Alacağımız hediye kendimi meşgul etmek adına seçtiğim dikkat dağıtıcılardan biriydi. Elimiz boş gitmeyelim istiyordum ama adamı da hediye alacak kadar yakından tanımadığım için iki şişe kaliteli şarapta karar kılmıştım.
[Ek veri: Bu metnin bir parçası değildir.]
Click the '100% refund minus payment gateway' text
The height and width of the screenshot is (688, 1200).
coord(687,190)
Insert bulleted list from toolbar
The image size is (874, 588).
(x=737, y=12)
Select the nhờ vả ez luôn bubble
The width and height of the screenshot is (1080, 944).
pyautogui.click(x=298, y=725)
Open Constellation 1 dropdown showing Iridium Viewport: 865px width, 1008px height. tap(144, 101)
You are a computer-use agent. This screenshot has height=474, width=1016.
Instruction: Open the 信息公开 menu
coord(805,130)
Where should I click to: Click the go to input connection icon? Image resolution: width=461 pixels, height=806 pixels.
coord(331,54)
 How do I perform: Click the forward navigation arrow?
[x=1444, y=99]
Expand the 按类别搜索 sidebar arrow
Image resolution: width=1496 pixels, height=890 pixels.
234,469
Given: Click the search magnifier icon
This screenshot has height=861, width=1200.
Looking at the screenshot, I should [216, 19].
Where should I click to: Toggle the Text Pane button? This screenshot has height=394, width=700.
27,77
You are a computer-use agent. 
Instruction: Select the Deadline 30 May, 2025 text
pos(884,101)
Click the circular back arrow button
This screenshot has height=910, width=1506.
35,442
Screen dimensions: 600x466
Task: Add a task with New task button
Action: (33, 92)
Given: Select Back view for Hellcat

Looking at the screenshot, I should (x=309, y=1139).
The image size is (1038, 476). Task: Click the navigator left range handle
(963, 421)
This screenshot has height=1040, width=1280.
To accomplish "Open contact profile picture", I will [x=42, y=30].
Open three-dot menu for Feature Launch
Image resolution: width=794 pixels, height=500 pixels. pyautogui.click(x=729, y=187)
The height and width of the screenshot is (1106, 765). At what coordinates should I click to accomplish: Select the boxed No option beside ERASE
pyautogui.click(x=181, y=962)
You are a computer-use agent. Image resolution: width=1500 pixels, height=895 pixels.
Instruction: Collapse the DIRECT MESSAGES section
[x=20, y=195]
Ogeday, şarapları alacağımız şarap evine arabayı sürerken hala ağzının içinde söyleniyordu.

Ne gerek varmış da, o kadar para bayılacakmışız da... o da kendince huysuzluğunu bu şekilde yönlendiriyordu. Anlayabiliyorum, en azından anlamaya çabalıyorum.

'Sen arabada Mavi ile kal.' Cevabını beklemeden indim. Huysuzluk çıkaracağını tahmin ediyordum, evden çıkarkenki mutluluğu en azından bunu frenler diyordum. Yanılmışım, arabaya bindiğimiz andan itibaren kimin evine gittiğimizi çok net bir şekilde idrak etmiş gibiydi.

Daha önce internetten araştırdığım iki tane yıllanmış kırmızı şarabı bir güzel süslü paket ettirdikten sonra arabaya geri döndüm. Mavi camdan bakarak bir şeyler soruyor Ogeday da sabırla ona cevap veriyordu, arabaya bindiğimizden beri konuşmamıştık ama ben kendimin ufak bir uyarı yapmadan da geri durabileceğini sanmıyordum. 'Oraya gidince...' diye başladım biraz sessiz olarak. 'Lütfen, ama lütfen Bartucan'ın babası ile laf dalaşına girme.'

Mavi gözlerini bana çevirdiğinde gördüğüm sinir tam da hissettiğim kadardı. 'Denyonun tekiyse...'

'Ogeday! Beni geçtim, kızımız için tamam mı?'

Cevap vermedi, tamam olarak aldım bu sessizliğini. Belki de böyle bir etkinliğe katılmak için doğru gün bugün değildi. Eve geldiğinden beri onu saran gerginliğin farkındaydım, bir şey olduğunu o da kendi ağzıyla itiraf etmişti. Ne olduğunu bilmemek beni delirtiyordu ama kendimi oraya çekersem bu geceyi hem kendime hem ona zehir edecektim. Bunu istemiyordum, yeni insanlarla tanışmayı hep sevmiştim ve belki de uzun süre sonra ilk defa sevgilimi ve kızımı saklamadan yapacaktım bunu. İçimden ortamın Ogeday'ın seveceği bir yer olması için dua ettim. Eğer kafasına göre insanlar bulursa o da rahat edebilirdi hatta zevk alabilirdi.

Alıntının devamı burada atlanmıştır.